Sarata Kaboré, une habitante de la localité, a suggéré à Bissa Gold «d’aider les femmes en les appuyant avec des microcrédits ou des fonds d’accompagnement afin de promouvoir davantage l’autonomisation économique des femmes».



La fraude, une gangrène



L’exploitation frauduleuse et artisanale ainsi que l’absence de transparence dans la valorisation de l’or destiné à l’exportation augmentent encore le manque à gagner pour le fond minier de développement.

Selon l’Enquête nationale sur le secteur de l’orpaillage (ENSO) de l’Institut national de la statistique et de la démographie (INSD), le Burkina Faso compte 438 sites d’orpaillage fonctionnels. Il ressort de cette enquête réalisée sur 104 sites avec un taux de collecte de 95%, qu’en 2016, la production artisanale d’or a été estimée à 9,5 t d’or à hauteur de plus de 230 milliards de FCFA.

Ce montant provient d’activités de production d’or des régions du Sud-Ouest (118, 7 milliards de FCFA), du Nord (53, 9 milliards de FCFA), du Centre-Est (13,5 milliards de FCFA), etc.

L’enquête révèle également une production annuelle en commerce d’or de 11, 2 milliards de F CFA. Cette activité illégale est une manne financière qui échappe au fisc et est un manque à gagner pour les communes.

Les pesées de l’or sur les sites miniers et leurs expéditions à l’aéroport de Ouagadougou se font sous le contrôle des agents de douanes, des transitaires, des agents du ministère des Mines et de la société minière.

Le Burkina a perdu entre 2005 et 2015, plus de 551 milliards de FCFA, dans le cadre de l’exploitation minière, selon l’enquête parlementaire sur la gestion des titres miniers et la responsabilité sociale des entreprises minières.

Un manque à gagner lié à une mauvaise gestion des titres miniers et aux dommages causés à l’environnement par l’exploitation minière, c’est ce qui est ressorti du rapport d’enquête parlementaire publié, le 25 octobre à Ouagadougou.

Il apparaît aussi que dans le processus de production de l’or des compagnies minières, les services de l’Etat burkinabè, la douane, les impôts, n’ont pas accès aux opérations de coulée de l’or, explique Ousséni Tamboura.

Ils assistent à la pesée et, avant les expéditions d’or à l’étranger, il est procédé à la vérification des documents à signer.

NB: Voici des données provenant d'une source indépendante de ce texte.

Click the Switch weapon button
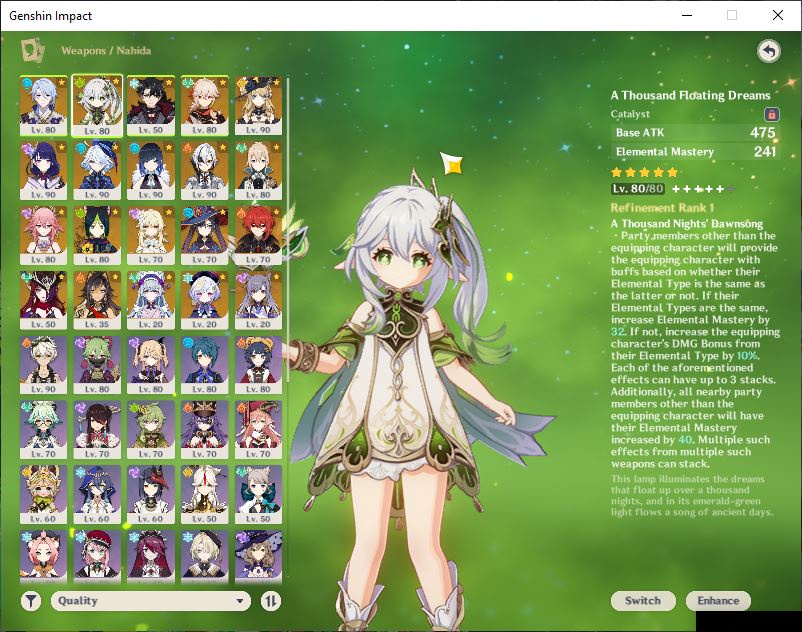The image size is (802, 632). click(x=643, y=601)
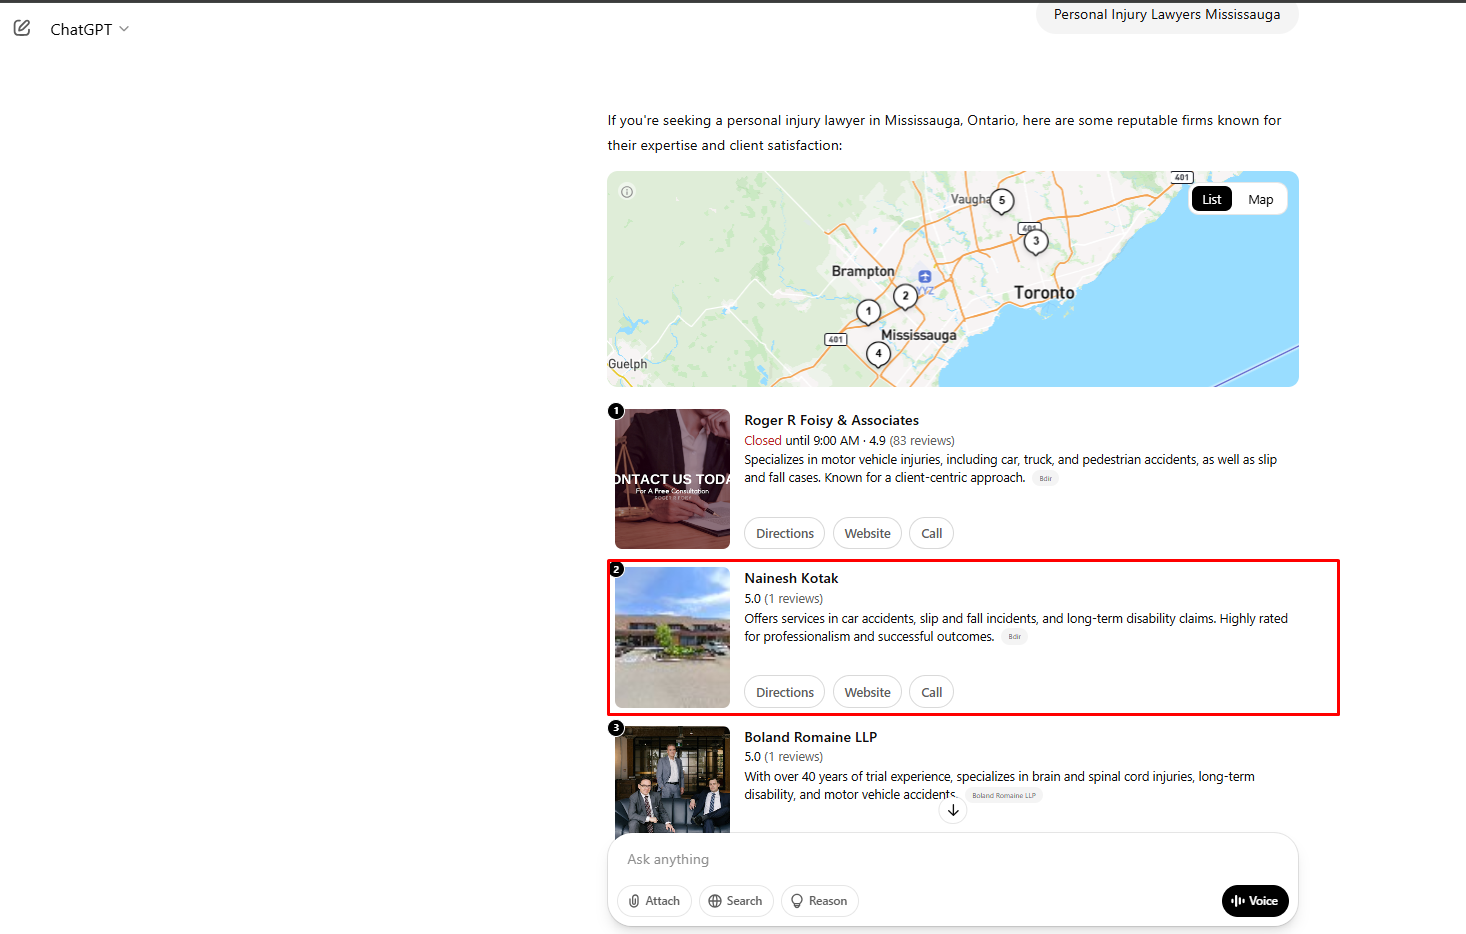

Cependant, toute la production est mise sous- scellés. L’absence de représentant de l’Etat lors de la coulée et du raffinage à l’étranger permet d’émettre des doutes sur la quantité et la qualité de l’or telles qu’elles sont présentées au fisc burkinabè.

Selon la Chambre des mines du Burkina, l’importance d’un bon encadrement de ce secteur des mines dont la contribution à notre économie n’est plus à démontrer. Car, ces pratiques illégales donnent l’occasion de faire l’amalgame entre leurs auteurs et les sociétés minières industrielles qui exploitent les ressources minières du Burkina Faso.

Et sans strict respect de la législation en vigueur, notamment les procédures en matière d’exportation de l’or, le fonds minier de développement va toujours être sous-alimenté et les populations riveraines impactées par les activités minières, comme celles de la communauté de Sabcé, ne vont toujours pas profiter de la richesse minière du pays.